A South Korean study has concluded that children can carry the novel coronavirus in their noses for up to three weeks. The South Korean study, involving 91 children found that the coronavirus could be found in the swabs of children as much as three weeks later. This was even among children with few or no symptoms. According to the study this suggests they children can transmit the virus. The BBC reports that the South Korea study was unique as the testing, tracing and isolating cases, of even those without symptoms, continued until the virus had cleared.
The BBC reports that earlier studies have found most children with the virus have mild or no symptoms. The president of the Royal College of Paediatrics and Child Health, Proffessor Russell Viner says while children can catch the virus, antibody blood tests suggest they may be less susceptible to catching it than adults, especially if they are under 12 years old. The British study, published on Friday, is confident that children are less likely to become ill than adults even if they do catch it, with many asymptomatic. However, the new findings may help to understand how likely children are to spread the virus.

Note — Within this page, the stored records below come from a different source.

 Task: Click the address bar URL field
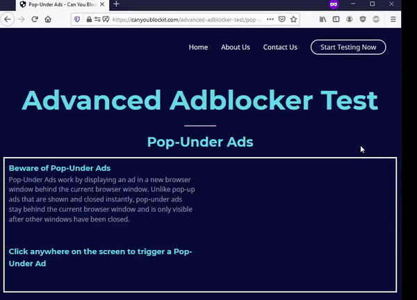click(x=181, y=19)
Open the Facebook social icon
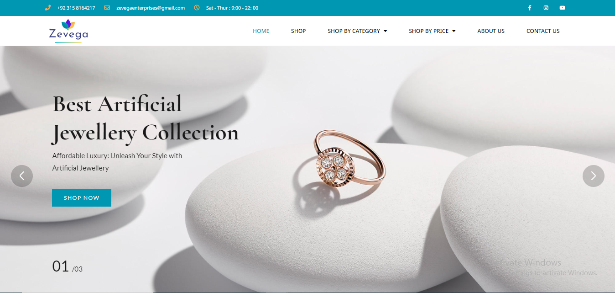Image resolution: width=615 pixels, height=293 pixels. (x=530, y=8)
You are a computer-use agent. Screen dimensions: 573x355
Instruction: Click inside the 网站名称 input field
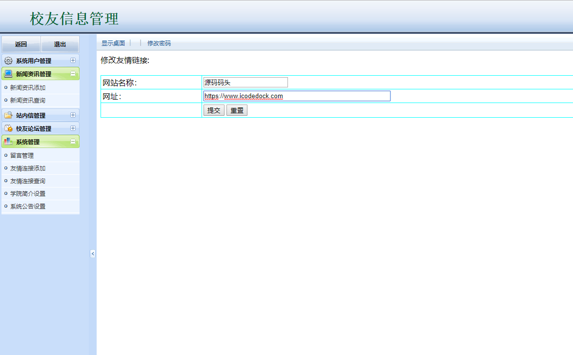(245, 82)
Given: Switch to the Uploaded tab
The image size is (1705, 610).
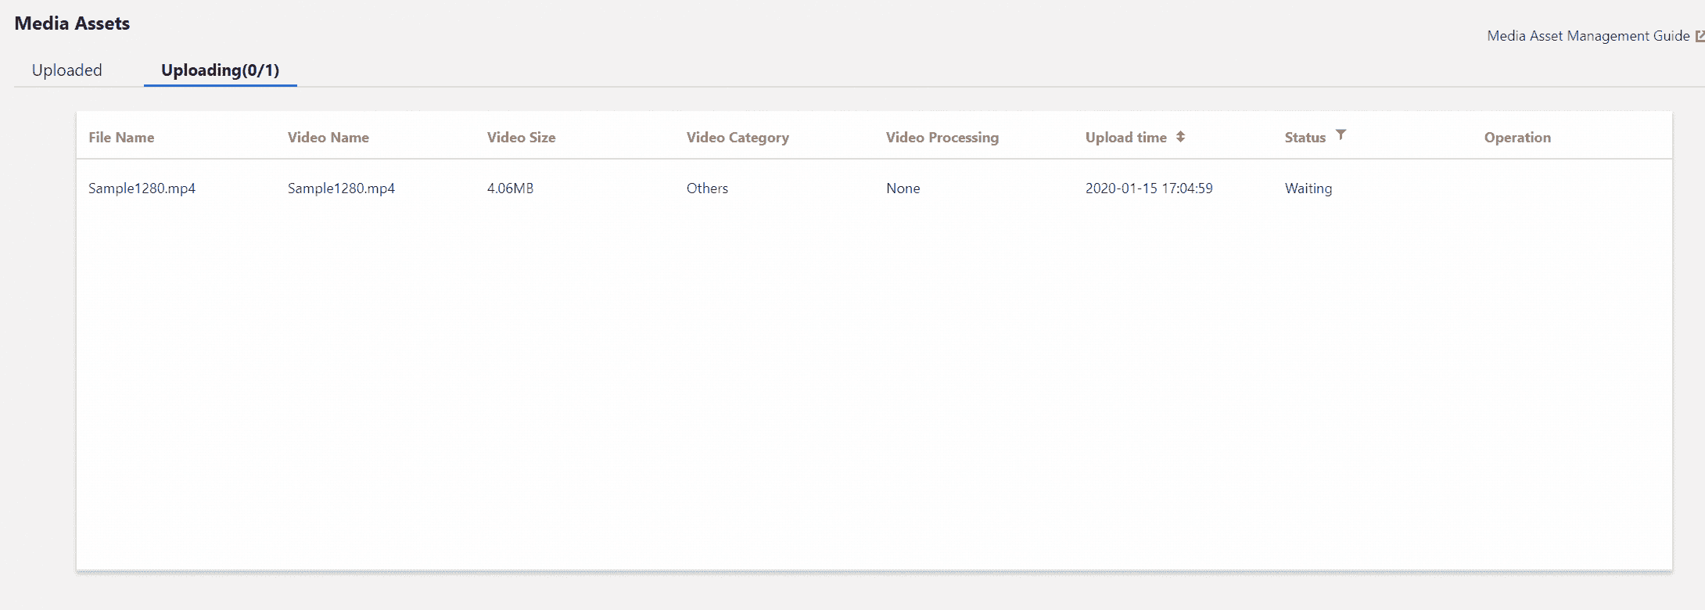Looking at the screenshot, I should click(66, 70).
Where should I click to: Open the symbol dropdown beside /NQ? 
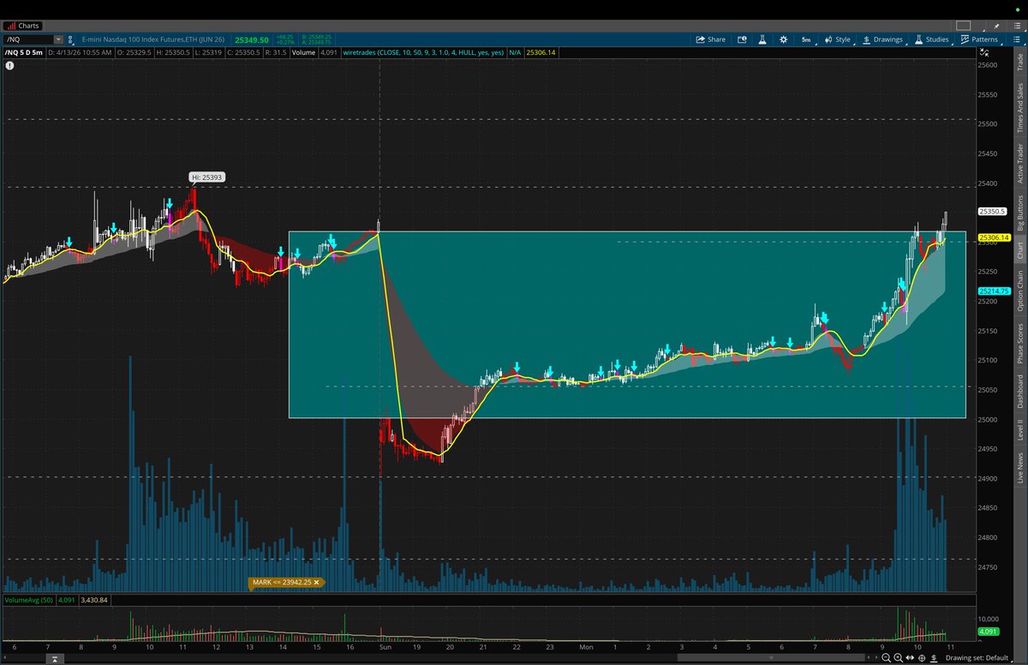[58, 39]
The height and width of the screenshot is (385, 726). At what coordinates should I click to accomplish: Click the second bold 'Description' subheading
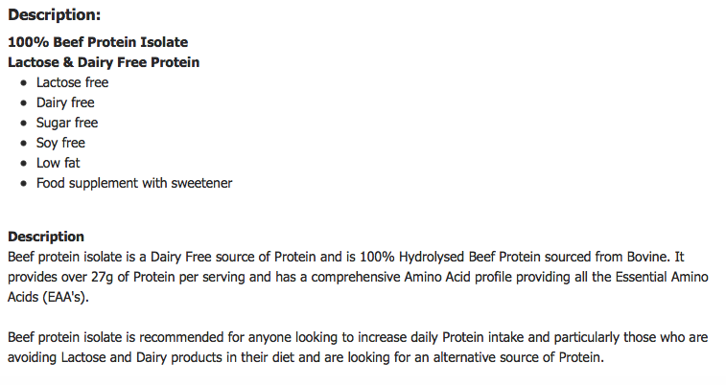46,237
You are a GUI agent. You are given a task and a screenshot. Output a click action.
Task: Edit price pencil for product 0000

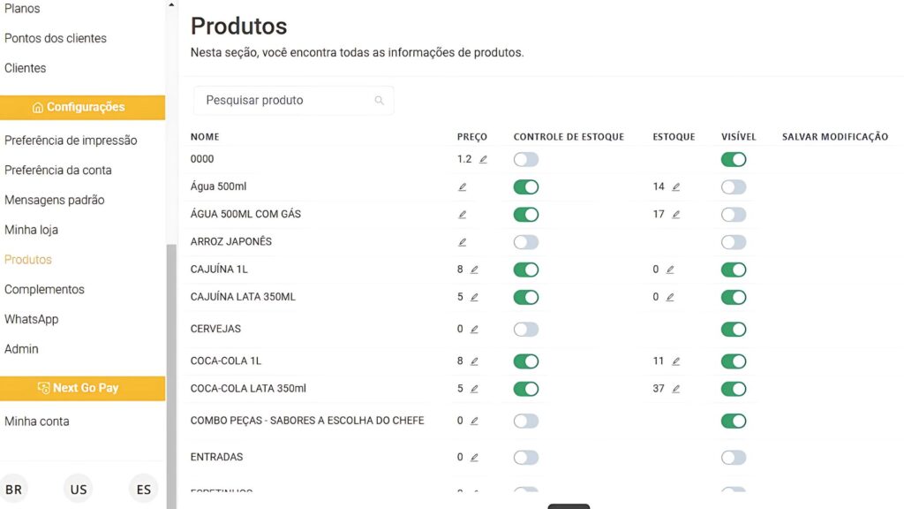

It is still unclear, however, if children spread the virus at the same rate as adults do. Professor of child health at the University of Liverpool, Proffessor Calum Semple’s assertion is that the virus being present in the respiratory tract did not necessarily mean it could be transmitted, particularly in the absence of symptoms such as coughing and sneezing.
Meanwhile, Dr Roberta DeBiasi, chief of the paediatric disease’s division at the Children’s National Hospital in Washington DC, says it would be “illogical to think children have no role in transmission” as they do carry the virus. The BBC reports that Dr DeBiasi believes infected children, even those who are asymptomatic or have mild symptoms, may play an important role in the transmission of coronavirus infection through communities.